Task instructions | Rewrite the rows as a numbered list without blank lines, beginning at the line that contains "Collapse the left" and stopping after the line that contains "pos(38,287)".

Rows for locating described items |
══════════

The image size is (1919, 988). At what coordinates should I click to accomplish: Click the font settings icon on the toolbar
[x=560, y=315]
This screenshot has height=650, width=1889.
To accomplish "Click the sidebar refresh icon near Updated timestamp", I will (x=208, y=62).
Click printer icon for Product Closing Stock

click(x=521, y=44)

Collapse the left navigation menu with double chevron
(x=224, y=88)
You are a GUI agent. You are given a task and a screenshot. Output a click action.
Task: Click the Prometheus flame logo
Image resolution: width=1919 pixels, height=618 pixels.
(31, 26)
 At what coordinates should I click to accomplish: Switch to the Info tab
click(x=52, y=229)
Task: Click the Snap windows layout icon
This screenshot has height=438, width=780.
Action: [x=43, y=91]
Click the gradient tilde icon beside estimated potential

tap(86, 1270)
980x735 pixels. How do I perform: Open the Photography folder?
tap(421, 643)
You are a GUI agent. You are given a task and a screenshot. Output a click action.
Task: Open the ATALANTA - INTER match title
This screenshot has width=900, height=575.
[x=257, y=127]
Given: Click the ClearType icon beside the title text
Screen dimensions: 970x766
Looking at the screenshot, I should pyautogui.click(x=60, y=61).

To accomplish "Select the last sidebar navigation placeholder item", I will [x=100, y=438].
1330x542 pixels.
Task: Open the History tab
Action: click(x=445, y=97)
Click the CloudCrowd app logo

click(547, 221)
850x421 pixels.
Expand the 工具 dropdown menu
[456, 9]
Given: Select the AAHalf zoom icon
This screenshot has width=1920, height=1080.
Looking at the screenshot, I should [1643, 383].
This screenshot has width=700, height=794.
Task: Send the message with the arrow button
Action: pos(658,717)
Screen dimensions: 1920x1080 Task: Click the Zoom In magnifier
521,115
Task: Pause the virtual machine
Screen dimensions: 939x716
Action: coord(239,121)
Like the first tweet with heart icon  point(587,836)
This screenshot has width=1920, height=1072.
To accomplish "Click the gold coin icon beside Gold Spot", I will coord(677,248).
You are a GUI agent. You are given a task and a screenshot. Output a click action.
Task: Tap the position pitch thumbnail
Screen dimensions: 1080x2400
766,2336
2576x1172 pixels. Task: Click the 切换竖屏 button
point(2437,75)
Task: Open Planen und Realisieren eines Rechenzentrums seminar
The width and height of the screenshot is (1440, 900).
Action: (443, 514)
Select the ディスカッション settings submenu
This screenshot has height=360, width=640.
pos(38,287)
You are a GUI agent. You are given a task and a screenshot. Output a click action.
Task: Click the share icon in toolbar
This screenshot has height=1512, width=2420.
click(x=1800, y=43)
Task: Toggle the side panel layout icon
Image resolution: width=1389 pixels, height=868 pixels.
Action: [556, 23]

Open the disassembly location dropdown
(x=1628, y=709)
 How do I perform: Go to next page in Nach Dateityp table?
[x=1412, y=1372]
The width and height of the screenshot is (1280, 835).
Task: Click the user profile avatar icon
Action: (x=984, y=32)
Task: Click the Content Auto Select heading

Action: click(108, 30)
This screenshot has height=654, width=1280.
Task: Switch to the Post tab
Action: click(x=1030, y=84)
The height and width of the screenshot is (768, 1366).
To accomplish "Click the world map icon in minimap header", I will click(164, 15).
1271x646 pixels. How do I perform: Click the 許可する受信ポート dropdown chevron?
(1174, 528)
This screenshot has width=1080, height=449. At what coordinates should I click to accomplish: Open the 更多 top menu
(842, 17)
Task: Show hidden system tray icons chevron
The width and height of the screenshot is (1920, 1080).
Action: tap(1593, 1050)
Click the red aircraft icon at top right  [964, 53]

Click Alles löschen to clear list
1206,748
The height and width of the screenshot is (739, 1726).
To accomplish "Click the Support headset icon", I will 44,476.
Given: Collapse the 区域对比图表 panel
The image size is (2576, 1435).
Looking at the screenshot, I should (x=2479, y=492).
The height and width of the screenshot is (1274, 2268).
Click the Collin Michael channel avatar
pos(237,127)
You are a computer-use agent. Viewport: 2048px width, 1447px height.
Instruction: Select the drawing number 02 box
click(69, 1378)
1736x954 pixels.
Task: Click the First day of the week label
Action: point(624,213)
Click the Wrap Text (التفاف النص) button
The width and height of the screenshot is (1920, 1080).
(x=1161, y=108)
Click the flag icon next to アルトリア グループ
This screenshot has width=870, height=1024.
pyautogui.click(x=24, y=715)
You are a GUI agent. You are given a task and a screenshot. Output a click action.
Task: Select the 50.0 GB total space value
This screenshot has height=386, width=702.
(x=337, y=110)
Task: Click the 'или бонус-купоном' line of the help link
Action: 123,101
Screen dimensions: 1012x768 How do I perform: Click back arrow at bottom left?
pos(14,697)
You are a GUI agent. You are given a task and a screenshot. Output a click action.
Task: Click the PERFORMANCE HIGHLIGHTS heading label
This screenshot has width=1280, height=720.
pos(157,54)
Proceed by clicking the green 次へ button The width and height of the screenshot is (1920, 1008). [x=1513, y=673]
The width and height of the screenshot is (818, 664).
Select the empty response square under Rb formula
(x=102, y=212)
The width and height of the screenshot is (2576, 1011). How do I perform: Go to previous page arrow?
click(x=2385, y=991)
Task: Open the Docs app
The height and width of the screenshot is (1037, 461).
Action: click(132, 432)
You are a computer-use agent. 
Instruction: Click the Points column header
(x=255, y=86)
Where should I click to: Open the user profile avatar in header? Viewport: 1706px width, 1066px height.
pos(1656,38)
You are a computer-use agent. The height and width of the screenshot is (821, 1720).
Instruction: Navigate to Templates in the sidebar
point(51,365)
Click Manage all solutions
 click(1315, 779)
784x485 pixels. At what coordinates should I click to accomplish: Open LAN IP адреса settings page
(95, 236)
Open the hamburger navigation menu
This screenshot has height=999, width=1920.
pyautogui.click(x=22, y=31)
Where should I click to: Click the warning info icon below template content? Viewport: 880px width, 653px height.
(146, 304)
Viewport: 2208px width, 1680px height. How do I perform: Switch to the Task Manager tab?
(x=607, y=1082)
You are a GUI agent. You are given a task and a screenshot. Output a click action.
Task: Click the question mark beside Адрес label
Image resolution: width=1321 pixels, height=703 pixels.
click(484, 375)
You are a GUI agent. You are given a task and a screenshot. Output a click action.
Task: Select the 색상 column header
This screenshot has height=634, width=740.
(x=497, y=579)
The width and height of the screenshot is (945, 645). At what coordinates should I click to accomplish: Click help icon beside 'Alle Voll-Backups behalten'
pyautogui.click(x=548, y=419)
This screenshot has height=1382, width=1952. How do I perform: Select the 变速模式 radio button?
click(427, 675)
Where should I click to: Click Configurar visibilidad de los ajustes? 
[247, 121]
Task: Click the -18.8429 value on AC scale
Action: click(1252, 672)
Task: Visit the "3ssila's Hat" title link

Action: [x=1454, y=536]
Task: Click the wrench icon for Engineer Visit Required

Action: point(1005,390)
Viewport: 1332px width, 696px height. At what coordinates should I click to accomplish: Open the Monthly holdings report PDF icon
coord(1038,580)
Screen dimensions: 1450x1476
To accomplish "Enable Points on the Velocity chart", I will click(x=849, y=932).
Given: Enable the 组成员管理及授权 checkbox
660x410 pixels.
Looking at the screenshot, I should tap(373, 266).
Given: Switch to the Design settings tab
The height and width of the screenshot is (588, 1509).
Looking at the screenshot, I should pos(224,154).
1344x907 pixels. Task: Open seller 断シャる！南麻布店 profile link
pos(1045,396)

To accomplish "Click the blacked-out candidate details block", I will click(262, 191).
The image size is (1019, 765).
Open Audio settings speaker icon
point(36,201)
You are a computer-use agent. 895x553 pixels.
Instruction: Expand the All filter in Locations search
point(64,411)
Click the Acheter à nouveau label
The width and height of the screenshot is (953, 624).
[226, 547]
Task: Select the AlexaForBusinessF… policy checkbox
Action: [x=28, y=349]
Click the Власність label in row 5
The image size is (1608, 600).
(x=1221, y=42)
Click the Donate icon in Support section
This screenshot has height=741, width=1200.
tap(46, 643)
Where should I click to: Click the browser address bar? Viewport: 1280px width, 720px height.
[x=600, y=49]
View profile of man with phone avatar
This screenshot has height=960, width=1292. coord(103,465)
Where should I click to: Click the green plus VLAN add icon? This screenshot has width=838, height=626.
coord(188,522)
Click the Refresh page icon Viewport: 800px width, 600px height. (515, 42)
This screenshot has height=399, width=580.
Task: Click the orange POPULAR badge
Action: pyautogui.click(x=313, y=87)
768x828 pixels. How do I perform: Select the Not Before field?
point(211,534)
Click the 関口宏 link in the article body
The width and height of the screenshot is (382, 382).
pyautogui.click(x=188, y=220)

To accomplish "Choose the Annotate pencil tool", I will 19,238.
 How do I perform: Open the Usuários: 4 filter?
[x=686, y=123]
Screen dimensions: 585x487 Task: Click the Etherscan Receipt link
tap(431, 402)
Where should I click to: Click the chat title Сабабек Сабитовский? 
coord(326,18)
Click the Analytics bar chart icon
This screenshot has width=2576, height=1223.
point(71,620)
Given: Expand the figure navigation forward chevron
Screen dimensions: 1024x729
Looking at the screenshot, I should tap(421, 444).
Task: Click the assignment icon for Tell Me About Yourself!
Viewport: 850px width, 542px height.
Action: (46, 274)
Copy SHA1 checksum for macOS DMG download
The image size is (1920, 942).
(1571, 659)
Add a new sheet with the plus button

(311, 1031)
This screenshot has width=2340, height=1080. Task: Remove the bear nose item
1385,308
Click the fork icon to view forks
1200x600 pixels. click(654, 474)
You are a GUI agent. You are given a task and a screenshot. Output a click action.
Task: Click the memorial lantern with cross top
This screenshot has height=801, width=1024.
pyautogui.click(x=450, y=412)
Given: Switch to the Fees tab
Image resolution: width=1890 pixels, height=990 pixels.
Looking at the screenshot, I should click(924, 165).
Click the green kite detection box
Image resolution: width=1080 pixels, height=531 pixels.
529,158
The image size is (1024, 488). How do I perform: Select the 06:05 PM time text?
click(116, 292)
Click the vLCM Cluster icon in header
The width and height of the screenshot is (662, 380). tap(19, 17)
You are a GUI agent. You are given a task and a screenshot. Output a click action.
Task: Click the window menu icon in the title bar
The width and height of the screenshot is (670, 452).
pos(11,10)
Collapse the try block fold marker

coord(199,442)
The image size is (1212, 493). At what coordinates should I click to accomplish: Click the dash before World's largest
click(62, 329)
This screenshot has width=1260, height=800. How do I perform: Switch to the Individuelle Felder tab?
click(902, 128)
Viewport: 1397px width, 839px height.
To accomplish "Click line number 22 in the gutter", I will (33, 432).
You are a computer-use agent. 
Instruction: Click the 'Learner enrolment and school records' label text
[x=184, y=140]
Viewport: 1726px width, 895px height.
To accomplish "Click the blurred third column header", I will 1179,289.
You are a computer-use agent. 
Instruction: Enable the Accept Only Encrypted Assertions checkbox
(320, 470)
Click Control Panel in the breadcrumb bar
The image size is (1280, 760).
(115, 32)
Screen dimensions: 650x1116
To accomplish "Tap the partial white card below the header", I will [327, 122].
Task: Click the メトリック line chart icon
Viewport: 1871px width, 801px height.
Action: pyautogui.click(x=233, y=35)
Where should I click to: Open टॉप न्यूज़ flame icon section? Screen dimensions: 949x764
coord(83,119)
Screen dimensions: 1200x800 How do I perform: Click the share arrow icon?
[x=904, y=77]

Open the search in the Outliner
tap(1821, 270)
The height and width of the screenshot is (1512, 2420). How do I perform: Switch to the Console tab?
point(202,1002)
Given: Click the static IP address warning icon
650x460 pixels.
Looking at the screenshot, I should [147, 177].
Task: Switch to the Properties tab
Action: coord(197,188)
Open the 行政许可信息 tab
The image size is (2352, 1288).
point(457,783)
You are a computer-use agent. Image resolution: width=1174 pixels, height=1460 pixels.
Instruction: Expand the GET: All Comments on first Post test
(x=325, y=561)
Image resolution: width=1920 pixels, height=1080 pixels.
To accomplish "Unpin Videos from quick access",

══════════

Written answer |
1. Collapse the left navigation menu with double chevron
2. (x=224, y=88)
3. You are a GUI agent. You are given a task and a screenshot. Output a click action.
4. Task: Click the Prometheus flame logo
5. Image resolution: width=1919 pixels, height=618 pixels.
6. (31, 26)
7.  At what coordinates should I click to accomplish: Switch to the Info tab
8. click(x=52, y=229)
9. Task: Click the Snap windows layout icon
10. This screenshot has height=438, width=780.
11. Action: [x=43, y=91]
12. Click the gradient tilde icon beside estimated potential
13. tap(86, 1270)
14. 980x735 pixels. How do I perform: Open the Photography folder?
15. tap(421, 643)
16. You are a GUI agent. You are given a task and a screenshot. Output a click action.
17. Task: Open the ATALANTA - INTER match title
18. This screenshot has width=900, height=575.
19. [x=257, y=127]
20. Given: Click the ClearType icon beside the title text
21. Screen dimensions: 970x766
22. Looking at the screenshot, I should pyautogui.click(x=60, y=61).
23. To accomplish "Select the last sidebar navigation placeholder item", I will [x=100, y=438].
24. 1330x542 pixels.
25. Task: Open the History tab
26. Action: click(x=445, y=97)
27. Click the CloudCrowd app logo
28. click(547, 221)
29. 850x421 pixels.
30. Expand the 工具 dropdown menu
31. [456, 9]
32. Given: Select the AAHalf zoom icon
33. This screenshot has width=1920, height=1080.
34. Looking at the screenshot, I should [1643, 383].
35. This screenshot has width=700, height=794.
36. Task: Send the message with the arrow button
37. Action: pos(658,717)
38. Screen dimensions: 1920x1080 Task: Click the Zoom In magnifier
39. 521,115
40. Task: Pause the virtual machine
41. Screen dimensions: 939x716
42. Action: coord(239,121)
43. Like the first tweet with heart icon  point(587,836)
44. This screenshot has width=1920, height=1072.
45. To accomplish "Click the gold coin icon beside Gold Spot", I will coord(677,248).
46. You are a GUI agent. You are given a task and a screenshot. Output a click action.
47. Task: Tap the position pitch thumbnail
48. Screen dimensions: 1080x2400
49. 766,2336
50. 2576x1172 pixels. Task: Click the 切换竖屏 button
51. point(2437,75)
52. Task: Open Planen und Realisieren eines Rechenzentrums seminar
53. The width and height of the screenshot is (1440, 900).
54. Action: (443, 514)
55. Select the ディスカッション settings submenu
56. This screenshot has height=360, width=640.
57. pos(38,287)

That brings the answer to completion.